The minimum amount of residue that can be visually detected on a surface, i.e., visible residue limit (VRL), is demonstrated for a small number of active pharmaceutical ingredients (APIs) on a range of different surface materials typically found in API and drug product manufacturing plants.
Feb 02, 2013

Visible inspection is an essential component of a cleaning validation program and a requirement for compliance with good manufacturing practice (GMP). The use of inspection as the sole means of determining equipment cleanliness for pharmaceutical facilities was initially proposed by Mendenhall and Leblanc (1, 2). FDA's 1993 Guide to Inspection of Validation of Cleaning Processes, however, indicated that its use should be limited to batches of the same product, which has led to its limited exploitation to date within the industry (3). Nevertheless, this topic continues to be a subject of discussion; for example, a risk-based approach supported by visible residue limit (VRL) data has been proposed for R&D pilot plants, in conjunction with validated cleaning procedures (4–9).

Potential benefits of the use of visual inspection alone include significant time savings compared with the commonly used techniques of swab or rinse analysis, as well as the fact that visual inspection, in principle, has the capability of testing 100% of the equipment surface. The risks associated with factors that have been demonstrated to affect VRL measurements, however, need to be managed. These factors include observer subjectivity, lighting level, distance, viewing angle, and inspection methodology (4, 6, 8, 9).

Data published previously on VRLs have largely focused on evaluating limits on stainless-steel metal plates. For this study, using a small number of active pharmaceutical ingredients (APIs), a range of plates was assessed of different surface types typically found in API and drug-product manufacturing plants. In addition, the potential for variance in the VRL with metal-surface roughness was investigated.


Surfaces examined comprised borosilicate clear glass (QVF), white polytetrafluoroethylene (PTFE), Pfaudler World Wide Glass white (9125) and dark blue (9115) Glasteel, and stainless steel S316. Metal plates of different surface roughness were examined, with the range selected to encompass actual measured values for items of equipment in the manufacturing facilities, typically between 0.0 to 0.7 µm. Additionally, a 1.1-µm surface roughness was examined to determine the consequence of any deterioration in condition of the metal. The surface roughness was measured using a Surtronic Duo instrument (Taylor Hobson), and the variation in roughness across the plates was within 10% of the stated mean.

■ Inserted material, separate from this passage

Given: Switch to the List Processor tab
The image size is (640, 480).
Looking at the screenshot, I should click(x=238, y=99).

The method was designed to minimize variables of subjectivity, environment, and solvent effects, in accordance with the conclusions reported in previous studies. The VRL evaluations were conducted under the controlled conditions of an analytical-science laboratory, determined as representative of a typical manufacturing room, with ambient lighting of approximately 300 lux. Solutions of APIs to be tested were prepared by dissolution in methanol, which was selected because the solvent leaves no surface residue and dries to a more even coverage, with minimal sample rings. APIs known to be stable to aerial oxidation were selected.

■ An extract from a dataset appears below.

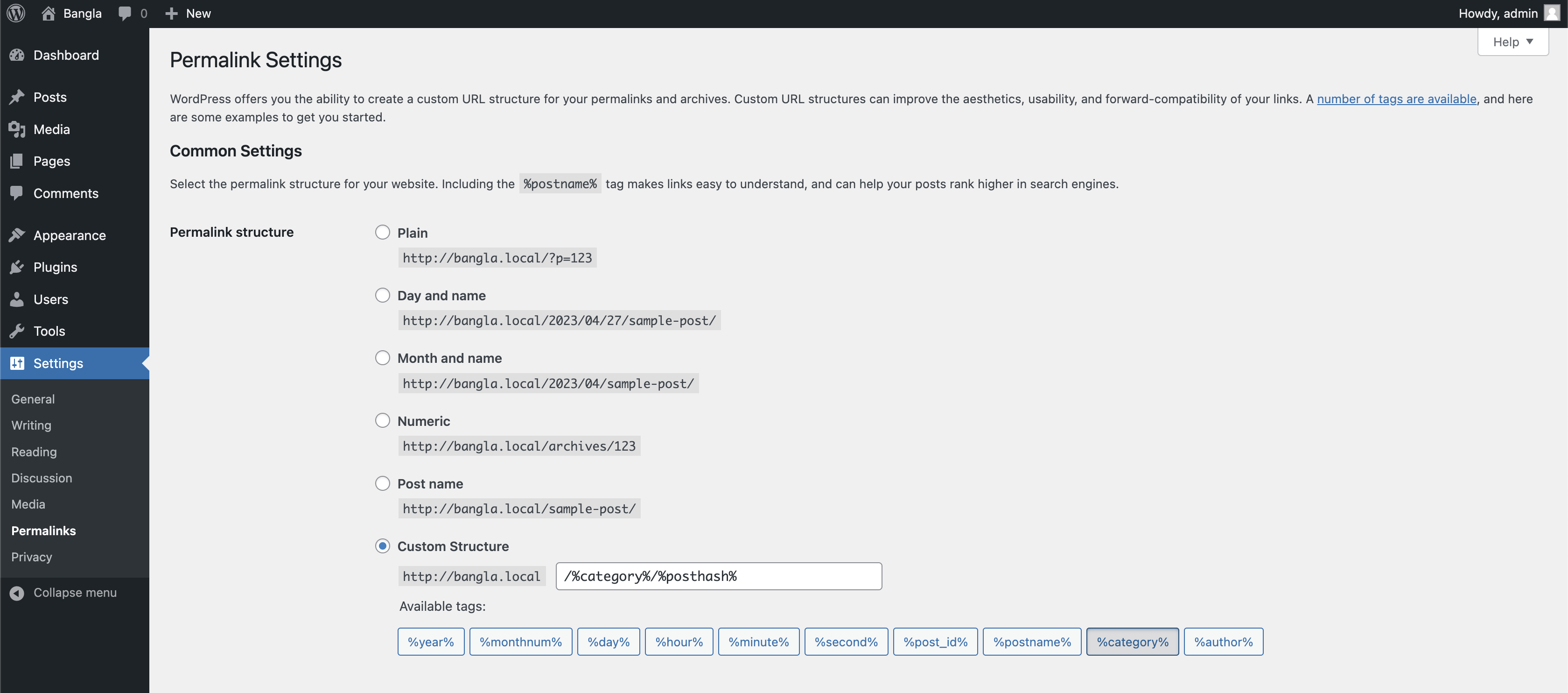This screenshot has height=693, width=1568.
Task: Click Collapse menu button
Action: [x=75, y=591]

The solutions were applied dropwise to 10 x 10 cm flat plates of the various materials of construction, with concentrations set to ensure complete, even coverage of plates. A starting coverage of 10 µg/dm2 was used because it met the minimum requirements to enable useful application in actual plant equipment. Each plate was left to dry naturally before visual examination. If the API was not visible, the loading operation was repeated to increase the amount of material on the surface in a stepwise fashion until it could be visually detected on the plate. Four observers, trained as cleaning inspectors, viewed each plate independently, from a distance of between 6 and 50 inches before comparing findings. The observations were all conducted in the same location in the laboratory to minimize any variability due to lighting conditions as well as to ensure that every possible viewing angle was assessed. Each examination was conducted first in ambient laboratory lighting, followed with additional aid of a portable spotlight source. The angle and distance of the spotlight and observer were varied each time to maximize the capability to view any contamination, taking into consideration surface reflectivity. The clear glass plates were viewed from both upper and lower sides (i.e., looking directly onto and through the glass) by means of one, independent person manipulating the plate with a second person performing the role of inspector.